La Fig. 22 (cf Genoa ne connaissent pas ce problème et peuvent en tirer meilleur parti.

Fig. 52
Il y a beaucoup de théories développées dans les textes spécialisés sur l’interrelation existant entre Foc et Grand-voile, on prétend que le Foc influence dynamiquement le passage du flux d’air entre les deux voiles pour améliorer les performances globales. Une théorie évoque l’effet « Venturi » par lequel la vitesse d’un flux augmente si la fenêtre de sortie du tunnel est plus étroite que celle de l’entrée. On affirme aussi que le Foc et la Grand-voile forment un tunnel et que la Grand-voile profite de la vitesse du flux généré par le Foc.
Les essais on montré au contraire, que le flux en proximité du mât ralentit et dévie vers le haut. Le flux se déplaçant en hauteur rencontre le bord d’entrée du Foc avec un angle d’incidence majeur de celui qu’il aurait eu avec un flux non perturbé. Dans ces conditions c’est le Foc qui peut serrer le vent et augmenter sa portance. La réduction de vitesse du flux sur la surface interne de la Grand-voile est, tout comptes faits, pas négatif vu qu’elle produit aussi une réduction de la pression sur les deux faces et par conséquence le point de séparation se déplace vers la chute réduisant ainsi les pertes.
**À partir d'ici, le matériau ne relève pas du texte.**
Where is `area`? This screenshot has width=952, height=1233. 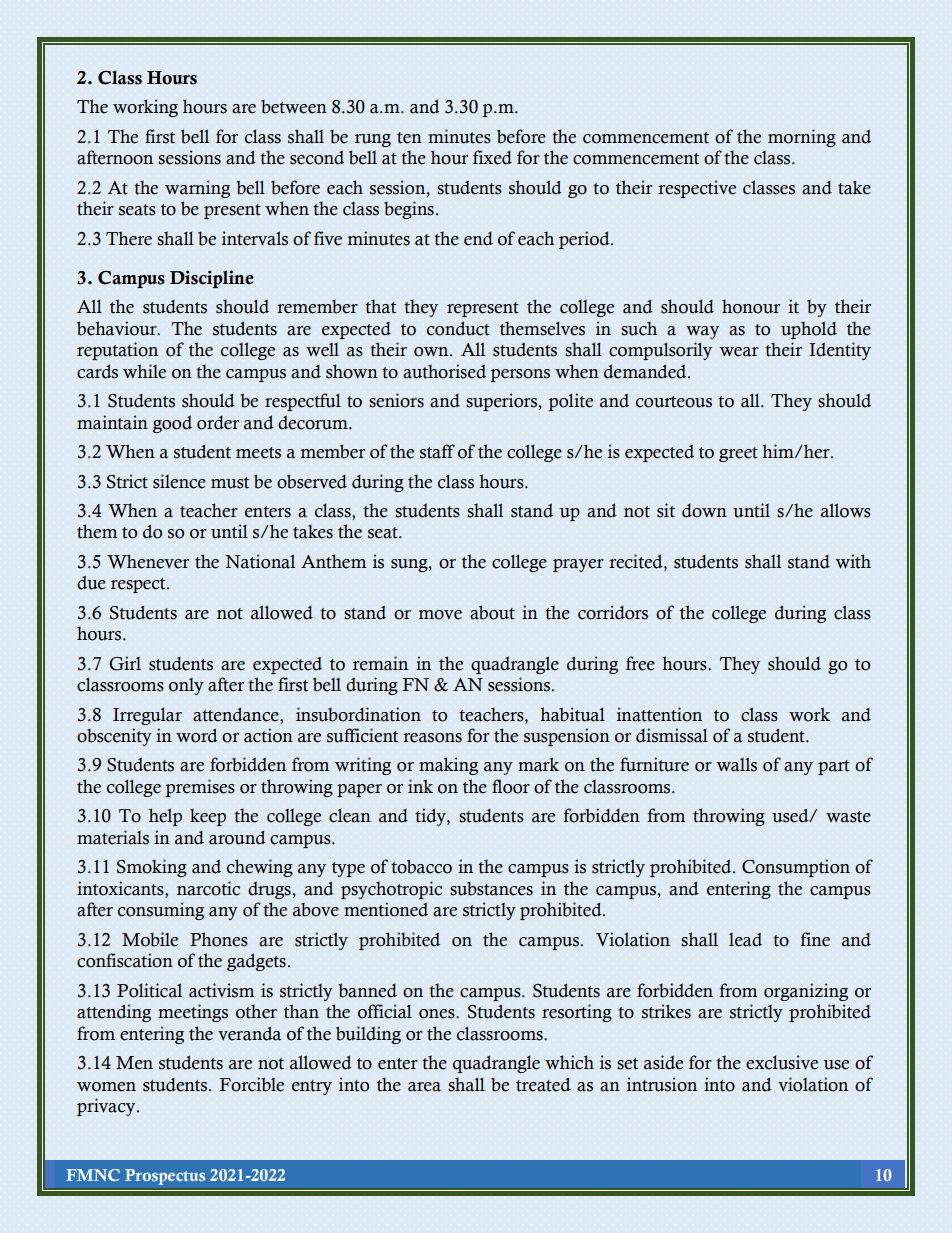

Enfin un autre aspect positif de l’interrelation Foc - Grand-voile est celui représenté par un flux plus stable et une tolérance majeure aux variations d’incidence retardant ainsi le phénomène de « décrochage » .
Une grand-voile seule a probablement un rendement élevé mais de faibles variations d’incidences provoquent facilement le décrochage avec comme conséquence la perte de vitesse soudaine.

Fig. 53
Une possible interprétation serait de considérer les deux profils minces représentés par la Grand-voile et le Foc, en un seul profil épais capable d’offrir une portance supérieure à basse vitesse comme celle d’un voilier (Fig. 53).